Drew Humphries menyinggung fenomena ini dalam buku Women, Violence, and the Media: Reading in Feminist Criminology (2009) bahwa ketika “perempuan terjebak adalah masalah sebagai korban atau pelaku, media membangkitkan serangkaian asumsi yang dimiliki reporter, penulis naskah dan lainnya yang gunakan untuk mensetankan (demonize) perempuan, tergantung pada keadaannya.”

Menurut Humphries, asumsi-asumsi itu berdasarkan, pertama, dikotomi seksual antara perempuan baik dan buruk. Kedua, perbedaan antara dunia sosial perempuan dan laki-laki. Ketiga, mencampuradukkan pengaruh identitas ras, etnik, dan kelas sosial dalam proses stigmatisasi. Keempat, konstruksi gender atas pengetahuan di dalam lapangan studi. “Asumsi-asumsi ini membentuk konstruksi gender perempuan sebagai sekaligus korban dan pelaku,” Humphries menulis.

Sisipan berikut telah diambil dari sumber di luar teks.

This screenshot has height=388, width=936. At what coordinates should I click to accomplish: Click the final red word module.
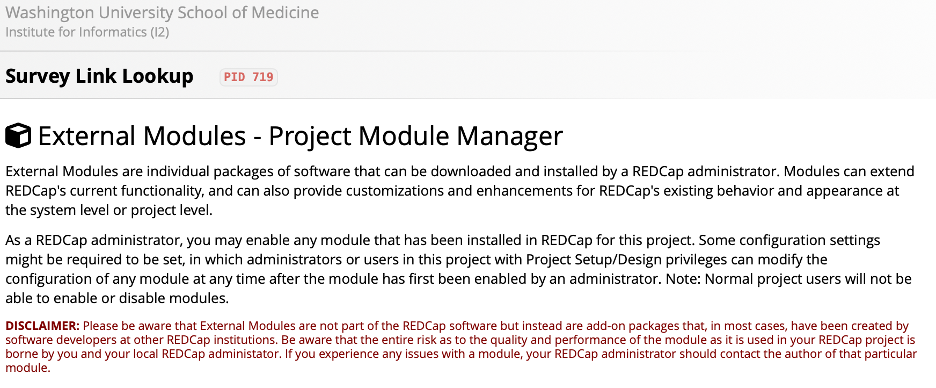(x=26, y=368)
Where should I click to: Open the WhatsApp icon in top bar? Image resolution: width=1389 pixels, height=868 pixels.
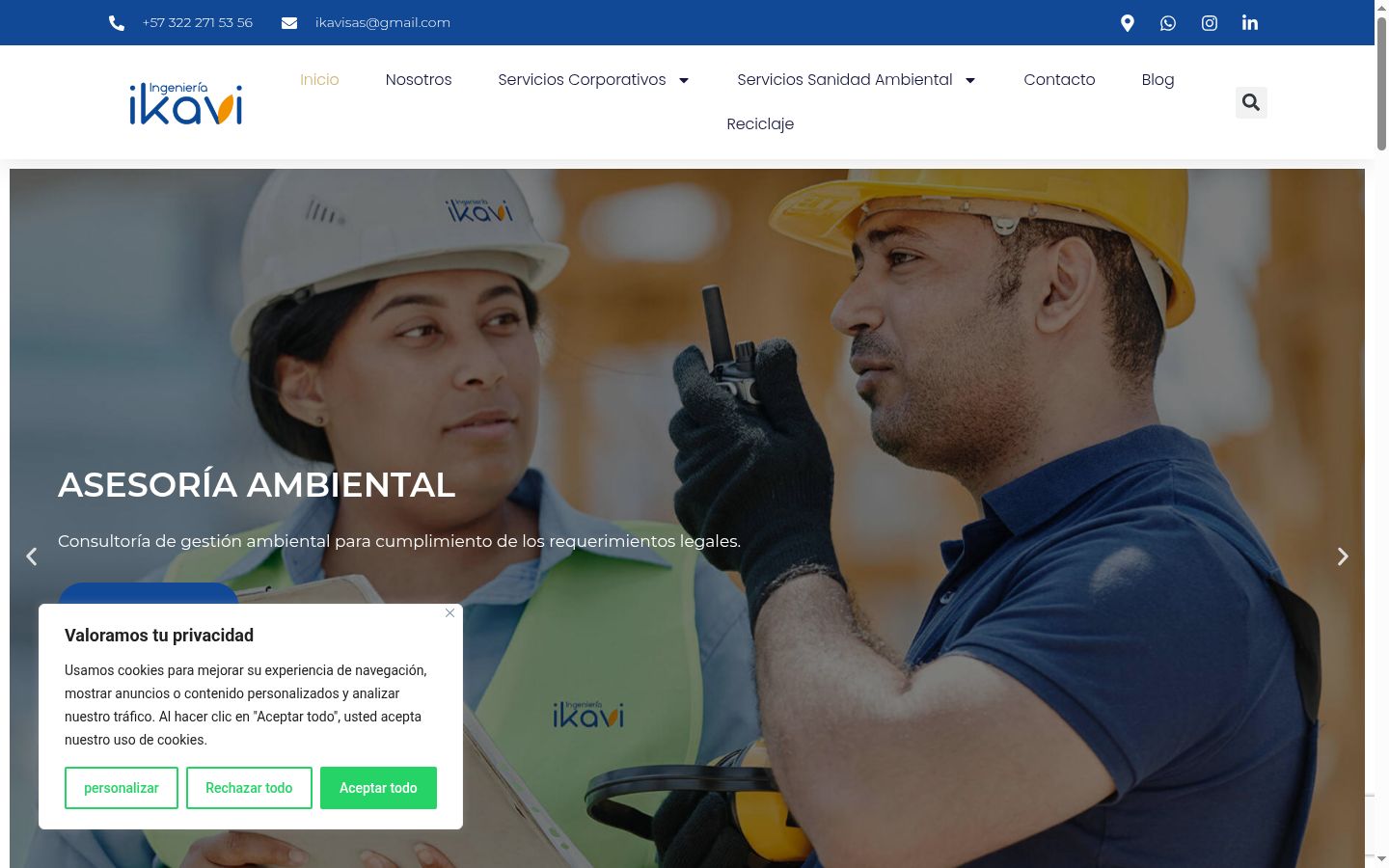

Eksploitasi perempuan, bagi media, tentu untuk tujuan mendulang trafik pembaca atau peringkat (rating) bagi media televisi. Konstruksi gender yang bias dan menstiga dimanfaatkan oleh media untuk meraih trafik atau rating yang tinggi. Apalagi dalam sebuah kasus prostitusi, artis perempuan yang cantik molek tentu saja menjadi bahan eksploitasi bagi media. Jika begini, siapakah yang sebenarnya sedang melakukan prostitusi, menjual syahwat demi keuntungan ekonomi tertentu seperti trafik?

*) Isi artikel ini menjadi tanggung jawab penulis sepenuhnya.